┌─ Lesetext

Warum eigentlich nicht Yvonne Bürgin?
Munkeln um Amherds Nachfolge im Bundesrat
Die Mitte braucht schon bald ein neues Bundesratsmitglied. Nur haben die Favoriten bereits abgesagt. Nun bringt ein renommierter Politologe Yvonne Bürgin ins Spiel. Für Rütis Gemeindepräsidentin spricht in der Tat einiges.
Kaffeesatzlesen steht in diesen Tagen mal wieder hoch im Kurs. Denn eine Frage gibt schweizweit zu reden: Wer füllt nach dem Rücktritt von Viola Amherd die Lücke im Bundesrat? Die Favoriten haben allesamt bemerkenswert schnell abgesagt.
Der noch amtierende Parteipräsident Gerhard Pfister meinte, er wäre kein glücklicher Bundesrat. Ein weiterer Favorit, der Bündner Martin Candinas, sagte, sein Herz sage Nein, und die Zeit mit seiner Familie sei ihm zu wichtig. Jeweils einen Korb gab es auch von Heidi Z’graggen (UR), Philipp Matthias Bregy (VS) und Isabelle Chassot (FR). Vor allem die Männer spielen mittlerweile offenbar gerne die «Familienkarte» aus, um ihre Absagen zu begründen.

└─
┌─ Gespeicherte Daten

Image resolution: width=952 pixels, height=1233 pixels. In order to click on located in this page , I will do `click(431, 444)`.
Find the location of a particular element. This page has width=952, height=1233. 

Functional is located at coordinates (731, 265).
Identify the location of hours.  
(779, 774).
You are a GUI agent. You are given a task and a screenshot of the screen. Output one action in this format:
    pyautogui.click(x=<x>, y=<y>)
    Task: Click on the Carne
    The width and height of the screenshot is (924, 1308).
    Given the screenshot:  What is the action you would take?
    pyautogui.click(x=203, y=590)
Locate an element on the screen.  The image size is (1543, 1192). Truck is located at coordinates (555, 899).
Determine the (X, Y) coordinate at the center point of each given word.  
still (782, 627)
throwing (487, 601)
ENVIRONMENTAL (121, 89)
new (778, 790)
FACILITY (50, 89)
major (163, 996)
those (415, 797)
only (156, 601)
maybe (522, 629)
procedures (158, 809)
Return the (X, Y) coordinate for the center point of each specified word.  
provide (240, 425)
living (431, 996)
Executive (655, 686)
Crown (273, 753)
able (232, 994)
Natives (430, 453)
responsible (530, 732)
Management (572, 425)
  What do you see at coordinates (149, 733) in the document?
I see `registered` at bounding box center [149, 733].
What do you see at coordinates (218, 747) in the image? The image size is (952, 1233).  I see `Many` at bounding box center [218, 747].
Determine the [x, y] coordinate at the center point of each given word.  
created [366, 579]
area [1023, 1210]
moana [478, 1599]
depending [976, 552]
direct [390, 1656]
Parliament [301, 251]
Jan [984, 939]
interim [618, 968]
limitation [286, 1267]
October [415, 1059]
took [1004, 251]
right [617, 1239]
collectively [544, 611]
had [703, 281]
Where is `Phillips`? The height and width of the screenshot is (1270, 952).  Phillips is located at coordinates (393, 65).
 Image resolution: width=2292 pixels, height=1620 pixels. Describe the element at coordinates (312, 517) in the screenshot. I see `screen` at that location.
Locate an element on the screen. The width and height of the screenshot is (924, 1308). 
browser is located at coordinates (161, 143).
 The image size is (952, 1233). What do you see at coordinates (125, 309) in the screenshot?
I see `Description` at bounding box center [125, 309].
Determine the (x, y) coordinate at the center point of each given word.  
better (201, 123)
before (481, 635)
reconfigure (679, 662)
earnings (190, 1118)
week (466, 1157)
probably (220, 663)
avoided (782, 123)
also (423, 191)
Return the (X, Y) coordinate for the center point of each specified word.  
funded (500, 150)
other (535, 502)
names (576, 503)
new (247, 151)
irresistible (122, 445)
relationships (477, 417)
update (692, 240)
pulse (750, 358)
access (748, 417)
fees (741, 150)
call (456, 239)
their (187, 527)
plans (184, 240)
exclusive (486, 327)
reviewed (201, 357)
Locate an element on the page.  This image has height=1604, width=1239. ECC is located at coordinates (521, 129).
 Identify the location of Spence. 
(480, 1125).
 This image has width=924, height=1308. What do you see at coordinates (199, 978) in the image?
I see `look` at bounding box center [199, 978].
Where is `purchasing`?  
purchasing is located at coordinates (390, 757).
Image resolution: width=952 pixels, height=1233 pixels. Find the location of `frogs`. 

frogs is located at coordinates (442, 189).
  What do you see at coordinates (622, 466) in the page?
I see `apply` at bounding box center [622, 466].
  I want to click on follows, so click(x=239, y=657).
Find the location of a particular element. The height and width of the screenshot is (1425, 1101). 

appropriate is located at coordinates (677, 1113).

└─

__Übungsaufgaben__:
**A)** Nennen Sie alle Personen, die laut dem Artikel über Amherds Nachfolge eine Kandidatur für den Bundesrat abgelehnt haben.
**B)** Welches Amt hat Yvonne Bürgin laut dem Artikel über Amherds Nachfolge inne?
**C)** Schreiben Sie aus dem Artikel über Amherds Nachfolge den Abschnitt zwischen "Munkeln um Amherds" und "der Tat einiges." ab, beide Stellen eingeschlossen.

__Lösungen__:
**A)** Gerhard Pfister, Martin Candinas, Heidi Z’graggen, Philipp Matthias Bregy, Isabelle Chassot

**B)** Sie ist Gemeindepräsidentin von Rüti.

**C)**
Munkeln um Amherds Nachfolge im Bundesrat
Die Mitte braucht schon bald ein neues Bundesratsmitglied. Nur haben die Favoriten bereits abgesagt. Nun bringt ein renommierter Politologe Yvonne Bürgin ins Spiel. Für Rütis Gemeindepräsidentin spricht in der Tat einiges.